Une autorisation d’urbanisme modificative peut régulariser une illégalité entachant le projet initial à raison de l’évolution des circonstances de fait

Catégorie

Urbanisme et aménagement

Date

November 2022

Temps de lecture

3 minutes

CE 10 octobre 2022 société Territoires Soixante-Deux, req. n° 451530

Par un arrêt en date du 10 octobre 2022, mentionné aux tables du recueil Lebon, le Conseil d’Etat poursuit la définition des contours de sa jurisprudence en matière de régularisation des autorisations d’urbanisme, en jugeant qu’un permis modificatif peut venir purger une illégalité entachant le projet initial en raison de l’évolution des circonstances de fait.

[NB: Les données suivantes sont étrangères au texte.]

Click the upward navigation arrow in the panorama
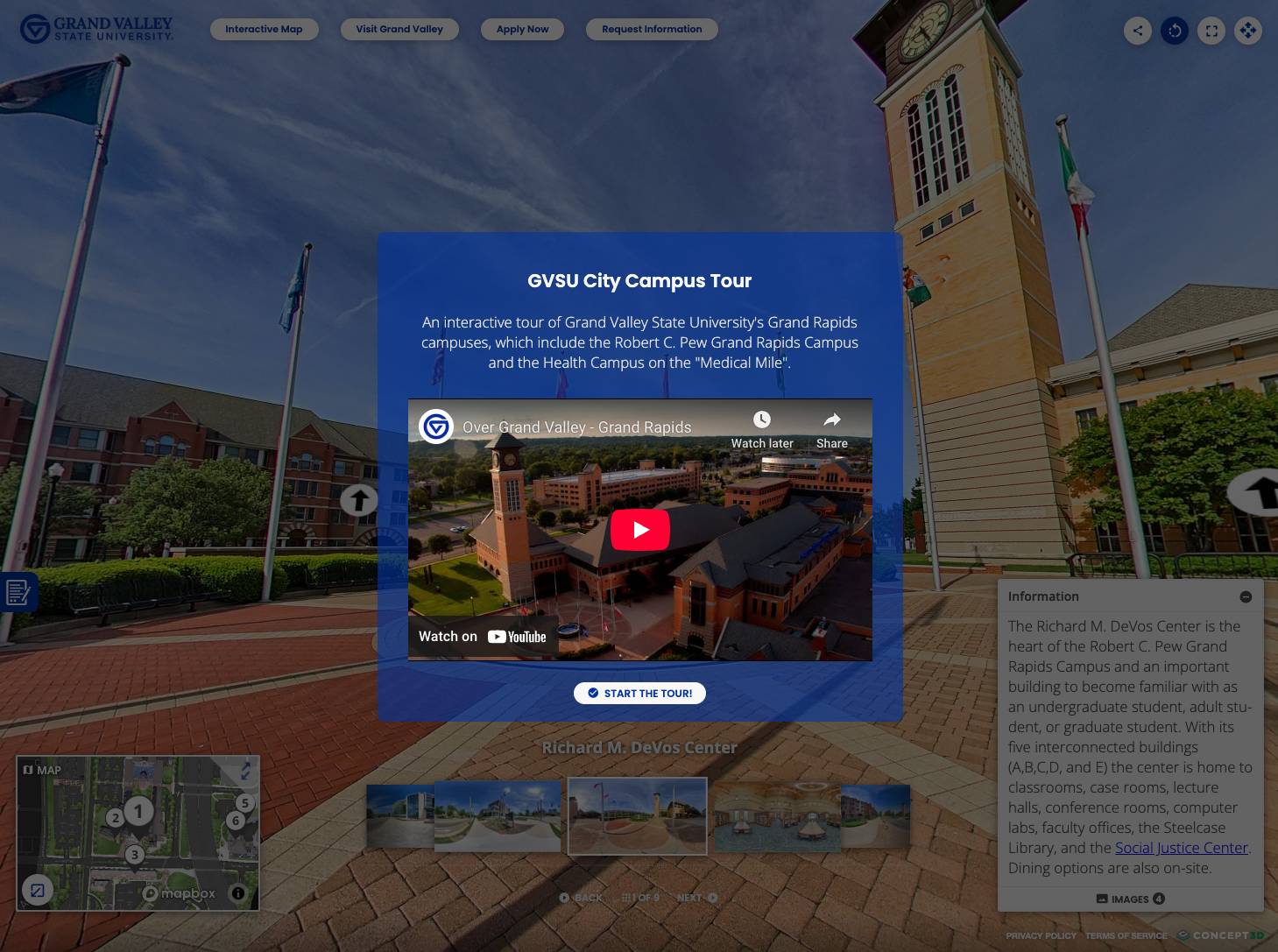Screen dimensions: 1278x952 pyautogui.click(x=359, y=499)
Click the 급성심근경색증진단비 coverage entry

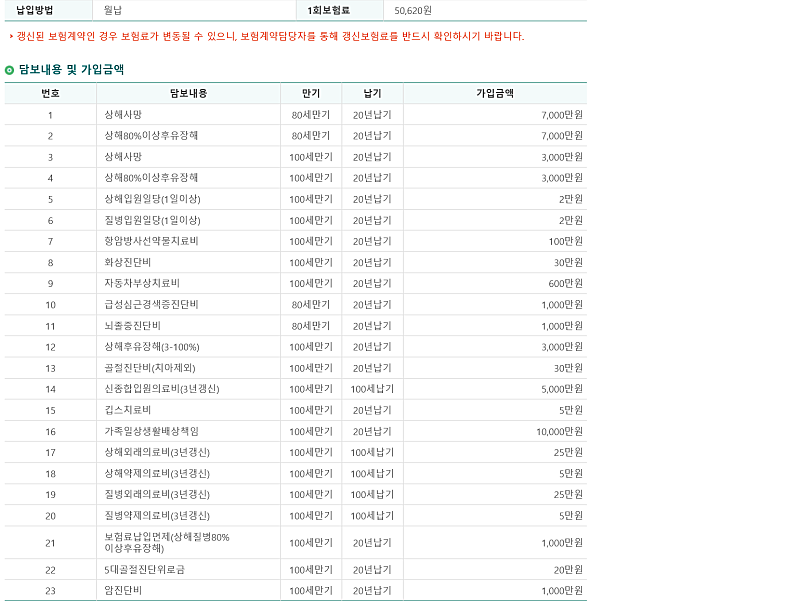coord(151,304)
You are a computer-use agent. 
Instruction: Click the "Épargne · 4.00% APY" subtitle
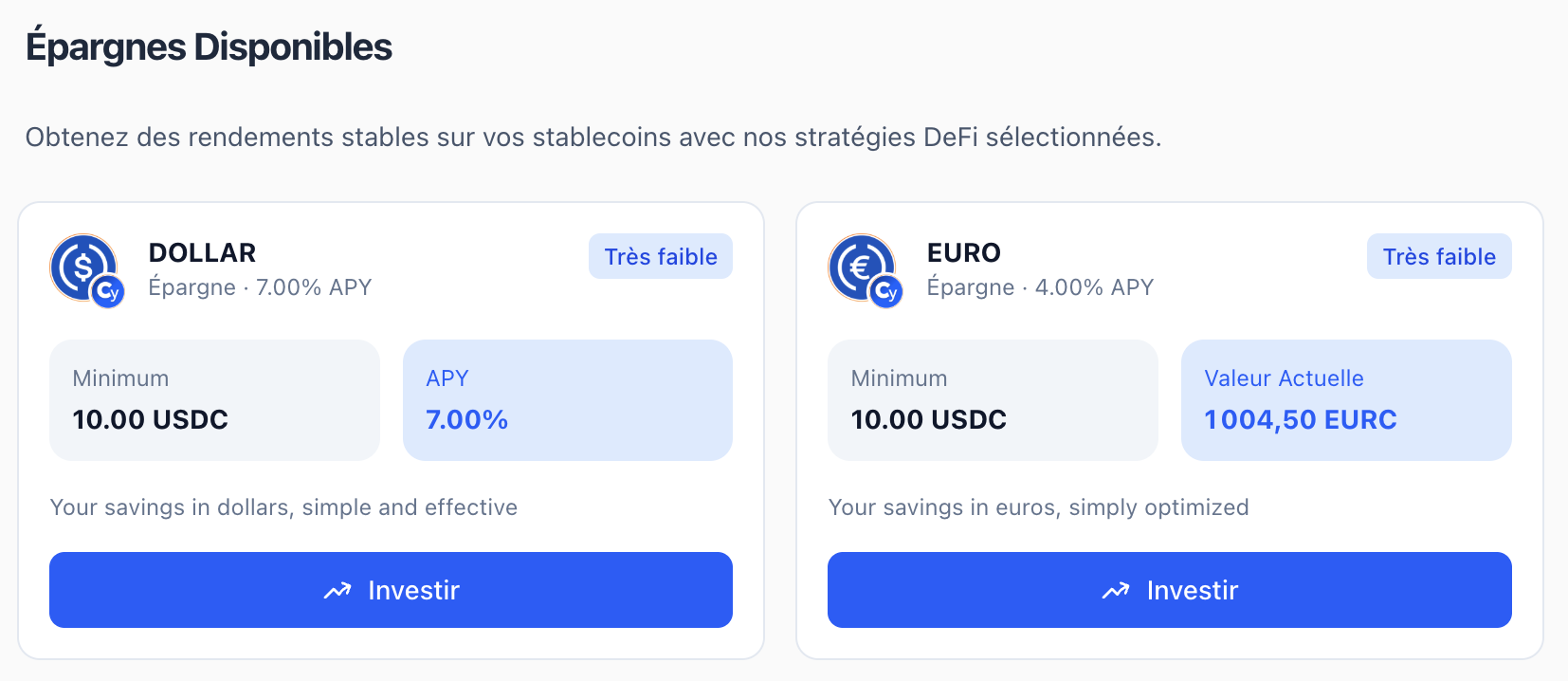(x=1040, y=287)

Le maire d’Etaples-sur-Mer a délivré, par un arrêté du 29 aout 2011, un permis d’aménager un premier secteur de 12 hectares en vue de la création d’un parc d’activités économiques à la société Adevia. A la suite de la réduction du périmètre du projet d’aménagement, le Maire a également délivré un permis d’aménager modificatif, par arrêté du 2 juillet 2018, à la société Territoires Soixante-Deux, venue aux droits de la société Adevia.

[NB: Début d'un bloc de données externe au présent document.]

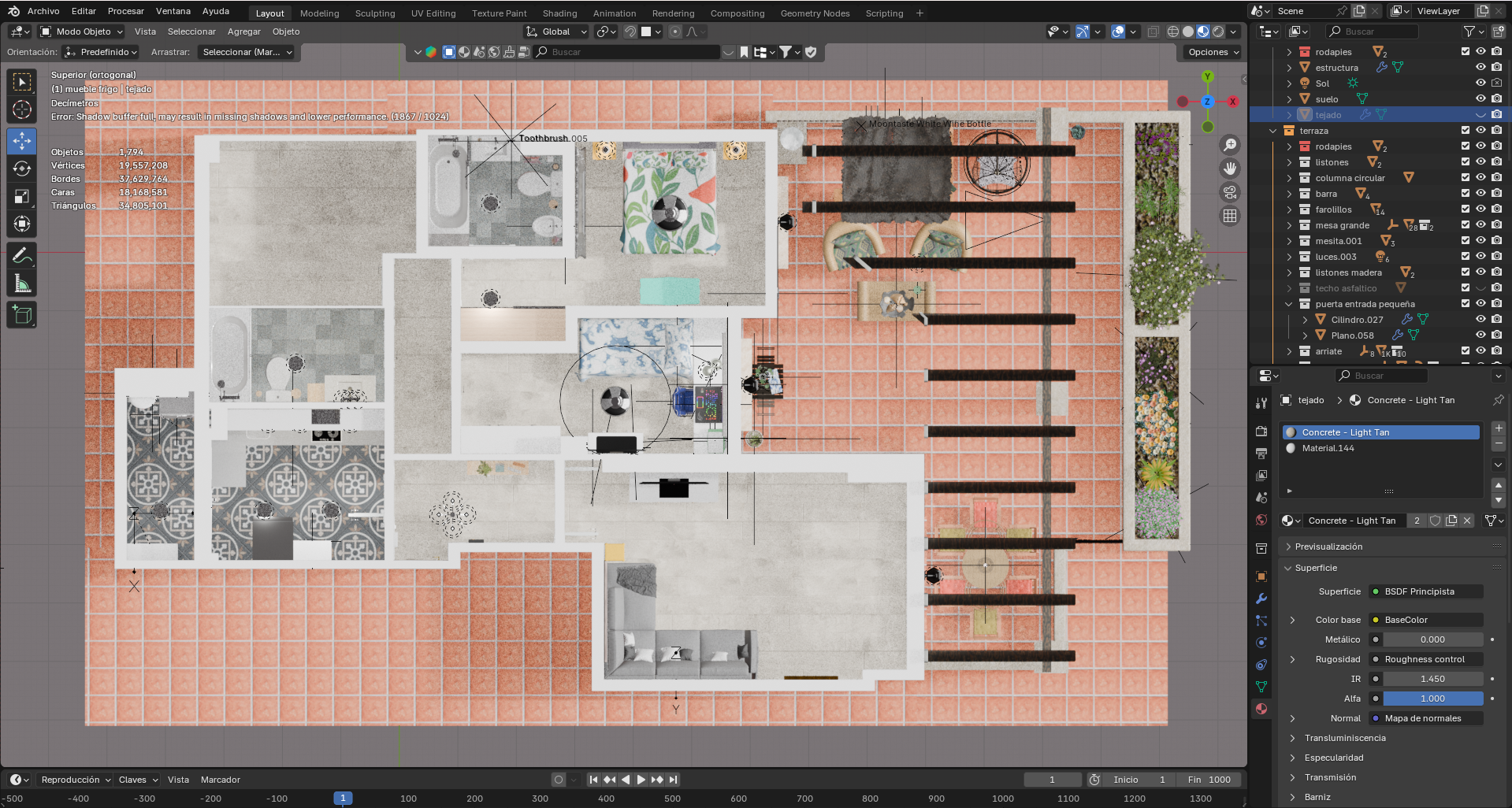Select the Move tool in the toolbar
1512x808 pixels.
tap(22, 141)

Saisi par une association, le tribunal administratif de Lille a annulé les deux arrêtés de permis en date des 29 aout 2011 et 2 juillet 2018 par un jugement du 12 juillet 2019.

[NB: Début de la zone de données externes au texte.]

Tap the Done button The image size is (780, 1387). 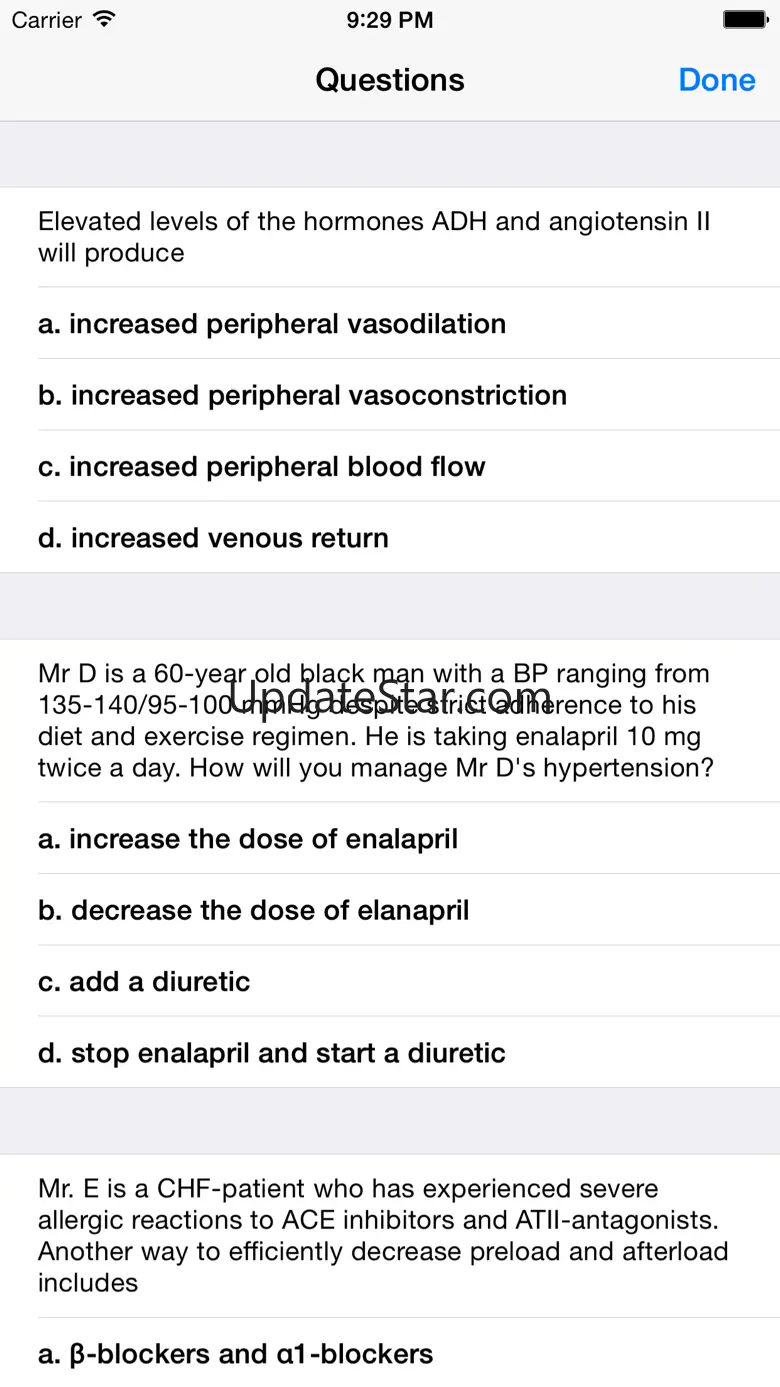pyautogui.click(x=716, y=80)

La société Territoires Soixante-Deux et la commune d’Etaples-sur-Mer interjettent alors appel devant la cour administrative d’appel de Douai qui, par un arrêt en date du 9 février 2021, rejette l’appel et confirme l’annulation des deux arrêtés de permis.

Le juge d’appel a considéré, après avoir rappelé que la légalité des dispositions d’un permis d’aménager initial ou d’un permis d’aménager modificatif s’apprécie au regard des circonstances de fait et de droit prévalant à la date à laquelle ces décisions ont respectivement été prises, que :

« 13. En l’espèce, le permis d’aménager modificatif n’a pas rapporté le permis initial, n’a eu ni pour objet ni pour effet de modifier la localisation ou la superficie du site d’implantation du projet initial et n’a pas non plus transformé ce projet au regard de la législation particulière au littoral. 14. Dans ces conditions, le moyen tiré de la méconnaissance des dispositions du I de l’article L. 146-4 [désormais art. L. 121-8] du code de l’urbanisme est inopérant à l’encontre de l’arrêté du 2 juillet 2018 et doit être apprécié, à l’encontre de l’arrêté du 29 août 2011, au regard des circonstances de fait et de droit qui prévalaient à cette dernière date » 1)CAA de Douai 9 février 2021 société Territoires Soixante-Deux, req n° 19DA01901-19DA02169.

Ainsi, selon elle, le projet ne se trouvait pas, même à la date du permis d’aménager modificatif, en continuité ni d’une agglomération existante ni d’un village, dès lors qu’il n’implantait pas dans une zone déjà urbanisée caractérisée par un nombre et une densité significatifs de constructions.

Les appelantes se pourvoient alors en cassation devant le Conseil d’Etat.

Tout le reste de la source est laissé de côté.